- **DATA LISTING**
..............................
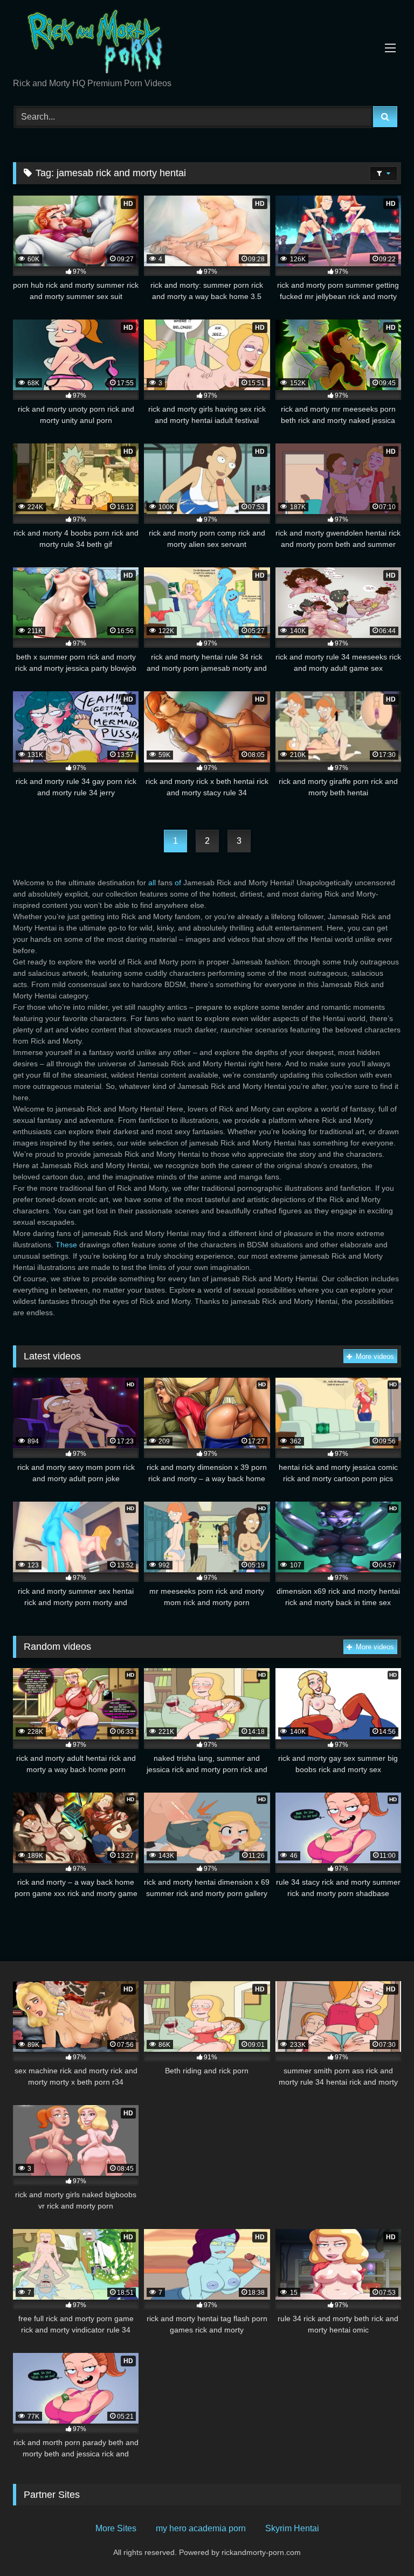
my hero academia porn (201, 2528)
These (66, 1244)
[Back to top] (380, 2543)
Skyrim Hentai (292, 2528)
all (152, 882)
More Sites (115, 2528)
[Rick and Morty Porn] (207, 43)
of (178, 882)
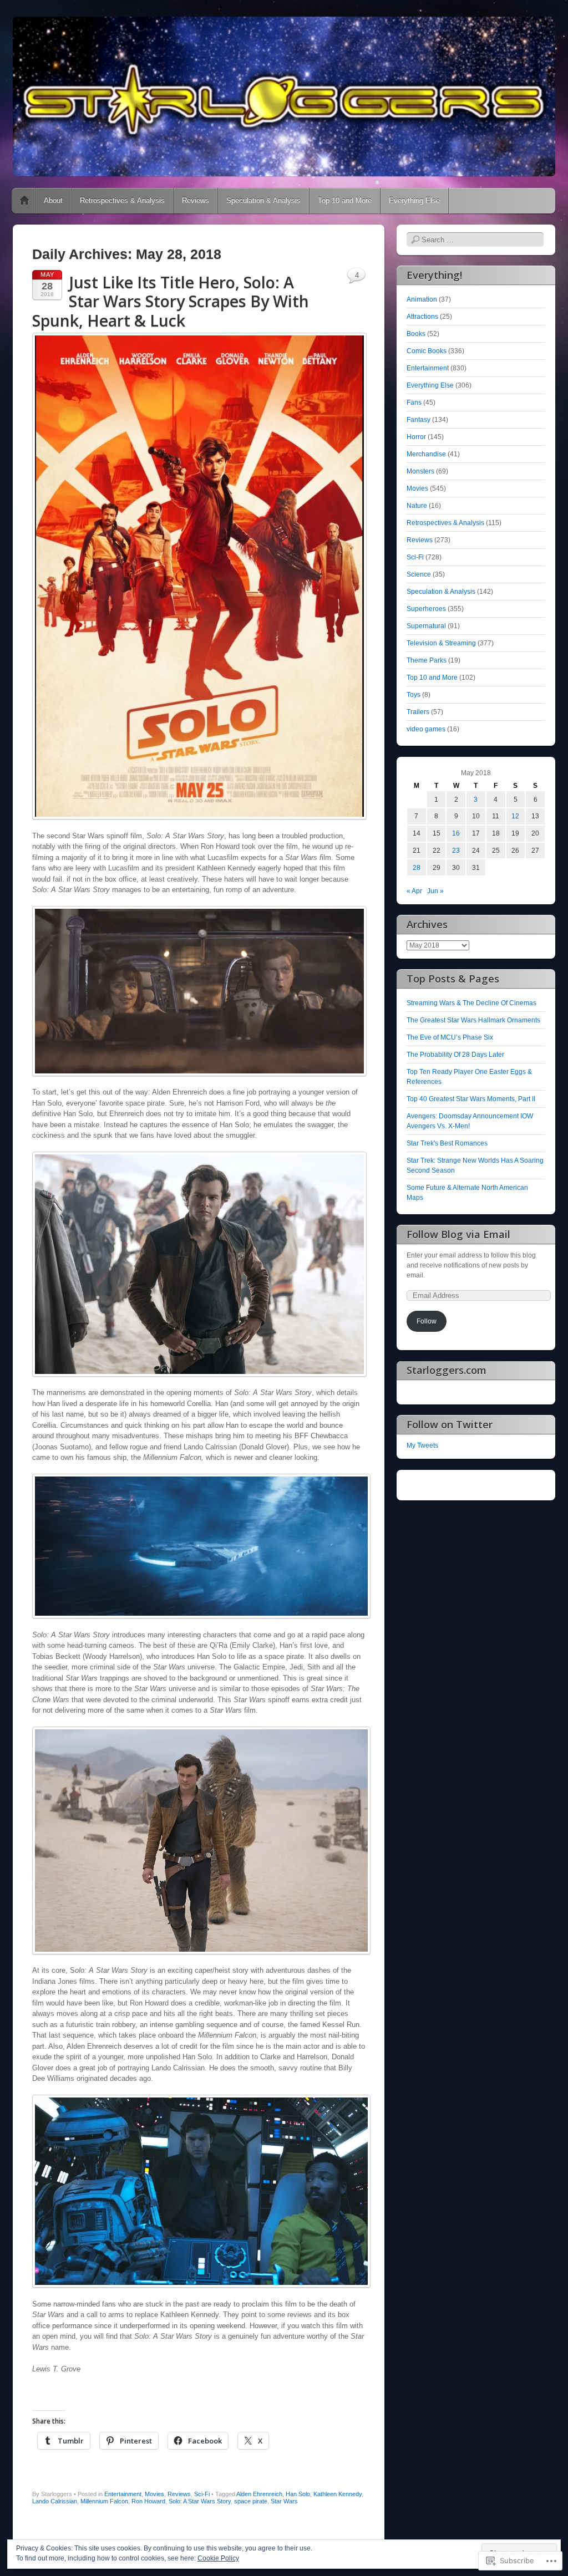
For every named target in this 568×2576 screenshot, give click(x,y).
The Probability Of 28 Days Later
..............................
- **WORK ITEM**
Your answer should contain all the material above, written out exactly, and none of the pictures.

- **SOLUTION TO THIS PROBLEM**
my hero academia porn (201, 2528)
These (66, 1244)
[Back to top] (380, 2543)
Skyrim Hentai (292, 2528)
all (152, 882)
More Sites (115, 2528)
[Rick and Morty Porn] (207, 43)
of (178, 882)
For every named target in this 568×2576 screenshot, give click(x,y).
The Probability Of 28 Days Later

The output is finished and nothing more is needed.